I was so enthusiastic when I started adopting the Korean skincare routine. It may have ten steps but it was not as long-winded as I thought it would be. I enjoyed the self-care element of it, as you couldn’t really rush yourself. You had to give yourself a bit of time to devote to your face and that practice was nice.

But I soon realised that double cleansing literally meant over-cleansing. Yes, the routine removed every last bit of makeup from my face, but a few days after I started, several dreadful dark patches rocked up on my face. I’ve had these patches many times before and now they are on my forehead and all over my cheeks and around my mouth. The irony is my face felt good and not dried out or dehydrated, but the dark areas showed up to a party they were not invited to, along with a load of blemishes and have scarred my face.

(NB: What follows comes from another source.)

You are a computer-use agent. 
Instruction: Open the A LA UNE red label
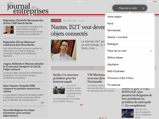56,21
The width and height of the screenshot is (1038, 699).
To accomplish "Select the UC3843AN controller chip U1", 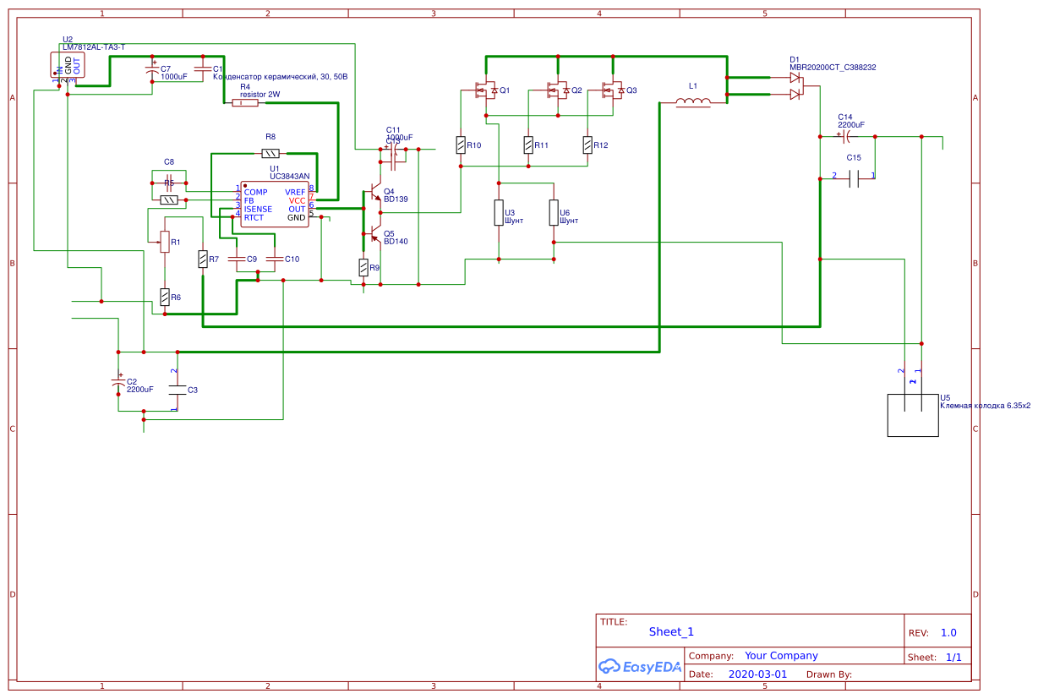I will click(275, 205).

The Koreans are all about looking after their skin with more than a face wipe and, while I understand that this is beneficial, there is such a thing as over-cleansing. The whole ten-step routine proved too much for me. The glowing skin that I had a fortnight ago had gone and it was all because I over-cleansed. My skin was telling me, ‘Leave it, Gill,’ and I did not notice until it was too late.

I still think oil cleansing is a good way to cleanse your skin, especially if you have been wearing make-up all day. It purged all traces of foundation and concealer, but it also dried my skin out and gave me an uneven skintone. However, I will continue using this method, but not so often – once or twice a week rather than everyday. After all, less is more. People with oily skin would more than likely find double cleansing to be a real boost to their skincare regime but for me, doing that on a daily basis was problematic.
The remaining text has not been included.